En ce sens, Alain Auclair constate le peu d'entreprises québécoises qui seraient mûres pour un PAPE d'une ampleur suffisante.

«Il y a un regain d'intérêt des entrepreneurs envers la Bourse, mais encore beaucoup de doute sur les coûts et la pertinence d'un tel moyen de financement. En contrepartie, les projets d'émissions secondaires se multiplient parmi les entreprises québécoises qui sont déjà en Bourse.»

Chez la firme Ernst&Young, à Montréal, Sylvain Boucher, associé en financement d'entreprises, constate qu'avec le resserrement des normes boursières au fil des ans, c'est devenu «très cher» pour une PME d'effectuer un PAPE et d'en faire le suivi de gestion.

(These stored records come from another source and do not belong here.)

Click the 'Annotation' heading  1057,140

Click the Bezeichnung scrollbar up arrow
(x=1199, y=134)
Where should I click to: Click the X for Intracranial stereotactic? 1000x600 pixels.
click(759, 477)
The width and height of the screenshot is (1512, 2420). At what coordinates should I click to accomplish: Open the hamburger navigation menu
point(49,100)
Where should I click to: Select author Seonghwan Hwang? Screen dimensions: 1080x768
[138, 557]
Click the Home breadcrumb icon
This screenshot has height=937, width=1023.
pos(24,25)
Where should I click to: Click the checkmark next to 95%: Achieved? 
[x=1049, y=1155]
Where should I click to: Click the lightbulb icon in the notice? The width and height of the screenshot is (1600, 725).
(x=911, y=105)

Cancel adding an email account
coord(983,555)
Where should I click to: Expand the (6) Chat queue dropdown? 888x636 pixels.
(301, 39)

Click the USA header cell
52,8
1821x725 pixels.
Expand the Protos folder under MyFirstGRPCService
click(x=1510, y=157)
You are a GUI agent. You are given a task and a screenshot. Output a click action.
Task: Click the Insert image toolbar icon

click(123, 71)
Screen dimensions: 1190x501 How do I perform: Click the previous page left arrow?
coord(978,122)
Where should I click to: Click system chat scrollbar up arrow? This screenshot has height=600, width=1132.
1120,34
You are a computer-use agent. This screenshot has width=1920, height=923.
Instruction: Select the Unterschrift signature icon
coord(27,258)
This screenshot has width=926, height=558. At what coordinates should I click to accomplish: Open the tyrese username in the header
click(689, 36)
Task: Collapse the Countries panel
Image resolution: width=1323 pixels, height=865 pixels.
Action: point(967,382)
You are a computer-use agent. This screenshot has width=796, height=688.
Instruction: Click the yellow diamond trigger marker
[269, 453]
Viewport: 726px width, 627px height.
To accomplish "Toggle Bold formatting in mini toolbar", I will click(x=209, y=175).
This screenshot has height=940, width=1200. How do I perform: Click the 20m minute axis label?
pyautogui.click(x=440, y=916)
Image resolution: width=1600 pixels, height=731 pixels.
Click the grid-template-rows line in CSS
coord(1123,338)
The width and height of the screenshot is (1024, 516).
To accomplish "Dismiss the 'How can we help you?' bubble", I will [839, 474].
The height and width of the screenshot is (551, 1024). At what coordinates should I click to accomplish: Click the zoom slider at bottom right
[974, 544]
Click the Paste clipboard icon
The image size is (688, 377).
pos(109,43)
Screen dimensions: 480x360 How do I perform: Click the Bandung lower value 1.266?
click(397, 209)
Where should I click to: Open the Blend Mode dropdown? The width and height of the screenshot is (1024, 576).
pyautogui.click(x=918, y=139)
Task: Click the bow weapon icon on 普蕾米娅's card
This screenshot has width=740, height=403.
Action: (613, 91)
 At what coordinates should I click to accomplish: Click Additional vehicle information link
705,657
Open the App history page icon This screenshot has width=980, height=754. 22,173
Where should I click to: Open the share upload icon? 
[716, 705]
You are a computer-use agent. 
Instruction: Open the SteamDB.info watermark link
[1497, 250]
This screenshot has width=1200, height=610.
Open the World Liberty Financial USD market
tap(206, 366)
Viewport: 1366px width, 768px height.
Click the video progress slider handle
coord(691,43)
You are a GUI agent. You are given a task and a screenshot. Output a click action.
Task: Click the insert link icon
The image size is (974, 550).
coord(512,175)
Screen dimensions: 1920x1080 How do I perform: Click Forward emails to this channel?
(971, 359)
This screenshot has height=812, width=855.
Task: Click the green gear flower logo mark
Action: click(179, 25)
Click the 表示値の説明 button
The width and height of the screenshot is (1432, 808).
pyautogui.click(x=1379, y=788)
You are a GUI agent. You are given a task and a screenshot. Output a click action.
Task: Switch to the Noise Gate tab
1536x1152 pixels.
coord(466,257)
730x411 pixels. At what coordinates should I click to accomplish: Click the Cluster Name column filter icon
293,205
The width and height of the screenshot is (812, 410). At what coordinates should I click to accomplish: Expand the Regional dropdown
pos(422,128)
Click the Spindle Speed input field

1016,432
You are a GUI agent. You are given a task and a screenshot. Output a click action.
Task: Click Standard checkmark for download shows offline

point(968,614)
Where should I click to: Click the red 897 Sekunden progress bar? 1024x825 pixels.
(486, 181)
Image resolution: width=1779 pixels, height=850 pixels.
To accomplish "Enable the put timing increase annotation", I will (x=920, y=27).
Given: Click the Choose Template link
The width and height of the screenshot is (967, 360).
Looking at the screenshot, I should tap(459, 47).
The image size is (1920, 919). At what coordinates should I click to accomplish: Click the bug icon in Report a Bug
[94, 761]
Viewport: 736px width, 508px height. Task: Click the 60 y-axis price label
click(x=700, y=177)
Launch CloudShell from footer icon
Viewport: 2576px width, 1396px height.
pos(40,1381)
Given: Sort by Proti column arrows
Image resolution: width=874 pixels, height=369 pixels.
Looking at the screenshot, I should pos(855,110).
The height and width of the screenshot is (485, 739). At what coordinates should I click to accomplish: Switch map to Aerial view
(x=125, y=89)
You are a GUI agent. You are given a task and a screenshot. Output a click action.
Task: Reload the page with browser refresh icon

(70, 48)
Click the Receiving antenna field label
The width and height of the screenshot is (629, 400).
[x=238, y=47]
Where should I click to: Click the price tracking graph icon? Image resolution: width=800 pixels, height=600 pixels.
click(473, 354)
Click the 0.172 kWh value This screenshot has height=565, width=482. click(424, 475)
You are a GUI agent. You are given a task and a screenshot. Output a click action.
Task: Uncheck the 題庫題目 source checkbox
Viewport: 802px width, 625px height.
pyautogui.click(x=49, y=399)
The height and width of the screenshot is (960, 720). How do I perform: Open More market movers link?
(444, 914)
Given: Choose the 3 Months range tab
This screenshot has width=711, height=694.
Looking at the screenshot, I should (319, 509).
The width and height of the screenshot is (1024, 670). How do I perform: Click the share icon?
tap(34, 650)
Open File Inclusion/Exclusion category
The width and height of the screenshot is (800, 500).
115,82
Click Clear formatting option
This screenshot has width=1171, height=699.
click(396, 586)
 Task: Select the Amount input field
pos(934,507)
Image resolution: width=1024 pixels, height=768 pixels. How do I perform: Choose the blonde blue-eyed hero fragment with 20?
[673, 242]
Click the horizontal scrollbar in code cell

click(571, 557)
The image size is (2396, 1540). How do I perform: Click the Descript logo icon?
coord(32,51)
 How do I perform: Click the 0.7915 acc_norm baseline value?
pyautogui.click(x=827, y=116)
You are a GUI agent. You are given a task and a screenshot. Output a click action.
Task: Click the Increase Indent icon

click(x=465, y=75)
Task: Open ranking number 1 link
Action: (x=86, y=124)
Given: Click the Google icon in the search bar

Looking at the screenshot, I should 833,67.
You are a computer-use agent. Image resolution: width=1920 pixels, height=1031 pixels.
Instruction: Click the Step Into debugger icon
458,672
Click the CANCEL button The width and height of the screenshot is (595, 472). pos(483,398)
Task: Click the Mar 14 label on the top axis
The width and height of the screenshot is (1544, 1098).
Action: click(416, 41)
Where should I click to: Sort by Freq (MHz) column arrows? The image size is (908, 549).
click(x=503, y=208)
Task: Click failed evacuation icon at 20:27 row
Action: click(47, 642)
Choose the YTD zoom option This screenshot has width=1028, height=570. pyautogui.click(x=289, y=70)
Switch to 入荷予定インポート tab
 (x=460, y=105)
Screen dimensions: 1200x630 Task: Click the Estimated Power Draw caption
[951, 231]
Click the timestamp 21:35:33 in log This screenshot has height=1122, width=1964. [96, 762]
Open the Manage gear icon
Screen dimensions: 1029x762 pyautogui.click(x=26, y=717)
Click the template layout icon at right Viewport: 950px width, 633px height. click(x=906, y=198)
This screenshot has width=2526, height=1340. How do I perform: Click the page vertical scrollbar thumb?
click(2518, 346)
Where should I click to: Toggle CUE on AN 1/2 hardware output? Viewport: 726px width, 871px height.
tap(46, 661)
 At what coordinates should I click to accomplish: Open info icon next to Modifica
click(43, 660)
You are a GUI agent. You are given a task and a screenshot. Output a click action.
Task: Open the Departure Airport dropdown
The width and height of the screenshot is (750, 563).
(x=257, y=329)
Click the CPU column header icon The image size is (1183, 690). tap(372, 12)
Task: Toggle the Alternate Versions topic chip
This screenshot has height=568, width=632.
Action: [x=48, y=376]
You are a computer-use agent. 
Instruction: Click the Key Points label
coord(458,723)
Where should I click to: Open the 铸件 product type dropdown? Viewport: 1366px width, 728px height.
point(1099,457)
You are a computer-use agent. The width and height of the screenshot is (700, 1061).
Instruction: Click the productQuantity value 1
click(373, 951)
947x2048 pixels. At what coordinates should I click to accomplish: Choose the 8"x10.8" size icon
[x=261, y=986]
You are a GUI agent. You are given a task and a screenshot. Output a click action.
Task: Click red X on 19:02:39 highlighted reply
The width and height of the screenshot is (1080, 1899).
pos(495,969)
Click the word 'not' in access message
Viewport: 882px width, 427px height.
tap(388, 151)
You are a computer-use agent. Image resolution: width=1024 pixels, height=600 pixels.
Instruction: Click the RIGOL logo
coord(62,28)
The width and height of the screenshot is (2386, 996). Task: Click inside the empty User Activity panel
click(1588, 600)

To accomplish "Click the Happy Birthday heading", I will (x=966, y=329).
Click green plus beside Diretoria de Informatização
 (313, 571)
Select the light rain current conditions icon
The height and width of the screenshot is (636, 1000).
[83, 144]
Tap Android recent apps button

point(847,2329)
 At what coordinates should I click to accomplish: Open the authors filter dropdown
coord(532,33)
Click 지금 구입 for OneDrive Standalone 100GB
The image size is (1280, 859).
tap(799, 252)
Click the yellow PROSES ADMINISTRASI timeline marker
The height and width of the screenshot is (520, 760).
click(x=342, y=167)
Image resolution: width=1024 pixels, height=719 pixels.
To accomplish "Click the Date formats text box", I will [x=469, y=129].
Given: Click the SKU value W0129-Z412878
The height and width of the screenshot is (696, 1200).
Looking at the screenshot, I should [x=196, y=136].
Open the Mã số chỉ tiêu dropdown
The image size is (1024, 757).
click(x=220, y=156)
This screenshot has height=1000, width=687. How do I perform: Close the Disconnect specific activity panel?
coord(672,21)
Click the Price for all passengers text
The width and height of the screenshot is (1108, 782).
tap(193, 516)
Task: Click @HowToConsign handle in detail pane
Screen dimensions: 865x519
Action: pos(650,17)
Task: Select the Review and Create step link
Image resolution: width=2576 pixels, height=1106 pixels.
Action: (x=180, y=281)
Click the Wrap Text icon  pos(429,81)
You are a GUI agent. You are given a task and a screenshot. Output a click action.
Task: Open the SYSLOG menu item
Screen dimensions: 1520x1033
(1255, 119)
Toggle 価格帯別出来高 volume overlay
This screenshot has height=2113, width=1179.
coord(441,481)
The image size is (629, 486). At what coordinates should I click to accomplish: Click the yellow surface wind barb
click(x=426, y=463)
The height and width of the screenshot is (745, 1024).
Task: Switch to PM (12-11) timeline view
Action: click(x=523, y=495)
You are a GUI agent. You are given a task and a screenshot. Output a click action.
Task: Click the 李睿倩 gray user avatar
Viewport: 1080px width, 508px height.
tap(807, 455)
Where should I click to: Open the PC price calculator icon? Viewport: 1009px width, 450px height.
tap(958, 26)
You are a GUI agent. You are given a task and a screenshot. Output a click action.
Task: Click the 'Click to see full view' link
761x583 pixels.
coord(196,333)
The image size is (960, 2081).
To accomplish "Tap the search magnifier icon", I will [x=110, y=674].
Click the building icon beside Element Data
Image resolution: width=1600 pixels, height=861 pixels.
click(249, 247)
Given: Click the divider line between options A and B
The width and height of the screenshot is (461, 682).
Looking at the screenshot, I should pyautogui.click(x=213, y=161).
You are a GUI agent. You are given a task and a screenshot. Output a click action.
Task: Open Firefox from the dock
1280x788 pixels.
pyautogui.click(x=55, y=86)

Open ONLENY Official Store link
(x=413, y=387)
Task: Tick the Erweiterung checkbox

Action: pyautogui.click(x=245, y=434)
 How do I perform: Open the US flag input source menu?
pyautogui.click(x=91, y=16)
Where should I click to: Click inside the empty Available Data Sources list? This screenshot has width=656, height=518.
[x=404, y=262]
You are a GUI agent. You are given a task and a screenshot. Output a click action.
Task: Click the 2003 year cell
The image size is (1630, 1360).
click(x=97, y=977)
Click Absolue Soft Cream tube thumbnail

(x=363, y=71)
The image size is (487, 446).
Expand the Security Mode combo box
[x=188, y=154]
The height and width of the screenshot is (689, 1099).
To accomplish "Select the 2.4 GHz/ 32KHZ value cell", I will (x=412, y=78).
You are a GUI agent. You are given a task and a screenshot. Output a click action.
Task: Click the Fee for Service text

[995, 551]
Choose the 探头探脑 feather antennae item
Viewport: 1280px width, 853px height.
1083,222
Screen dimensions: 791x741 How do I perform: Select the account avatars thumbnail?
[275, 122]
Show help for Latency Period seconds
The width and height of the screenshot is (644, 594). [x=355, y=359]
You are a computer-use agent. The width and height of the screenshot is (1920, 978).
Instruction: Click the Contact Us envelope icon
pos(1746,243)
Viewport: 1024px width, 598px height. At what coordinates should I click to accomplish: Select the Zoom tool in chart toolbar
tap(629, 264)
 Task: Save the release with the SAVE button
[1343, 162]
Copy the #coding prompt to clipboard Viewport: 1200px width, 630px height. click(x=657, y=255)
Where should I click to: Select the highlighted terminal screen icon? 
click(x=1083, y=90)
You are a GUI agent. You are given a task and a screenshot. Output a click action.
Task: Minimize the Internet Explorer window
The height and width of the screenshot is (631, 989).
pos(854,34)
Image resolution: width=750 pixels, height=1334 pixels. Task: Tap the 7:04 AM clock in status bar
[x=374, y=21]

Aussi, note-t-il, «les fins de trimestre arrivent rapidement par la suite pour les dirigeants de ces entreprises».

Ce fut le constat fait récemment par Julien Métivier, chef de la direction d'IPL, une étoile beauceronne dans le plastique.

Après deux décennies en Bourse, où IPL était entrée avec le REA en 1985, l'entreprise s'en est retirée l'automne dernier après son rachat pour 94 millions mené par le Fonds FTQ et la firme Novacap, de Longueuil.

«Nous aurions pu nous passer de ça (la Bourse). Nous aurions pu, à l'époque, se financer autrement», a commenté M. Métivier, 72 ans, au quotidien Le Soleil en marge de la dernière assemblée d'actionnaires d'IPL.

«Les exigences de gouvernance (en Bourse) a imposé une charge de travail que nous aurions pu déployer autrement pour percer de nouveaux marchés. Et vouloir satisfaire nos actionnaires à chaque trimestre, ça incite à gérer à court terme.»

Selon des banquiers d'affaires, le rachat d'IPL par des fonds de capital-risque est un exemple des «alternatives» à la Bourse qui sont maintenant disponibles aux PME en croissance.

«L'absence de PAPE au Québec ne signifie pas que ces PME ont de la difficulté à trouver des capitaux. En fait, il y a plus de firmes d'investissement (private equity) qui se font concurrence pour investir dans des PME à bon potentiel de croissance. Ça leur vaut souvent des offres concurrentielles par rapport à la Bourse», a indiqué le directeur d'une filiale boursière d'une grande banque canadienne.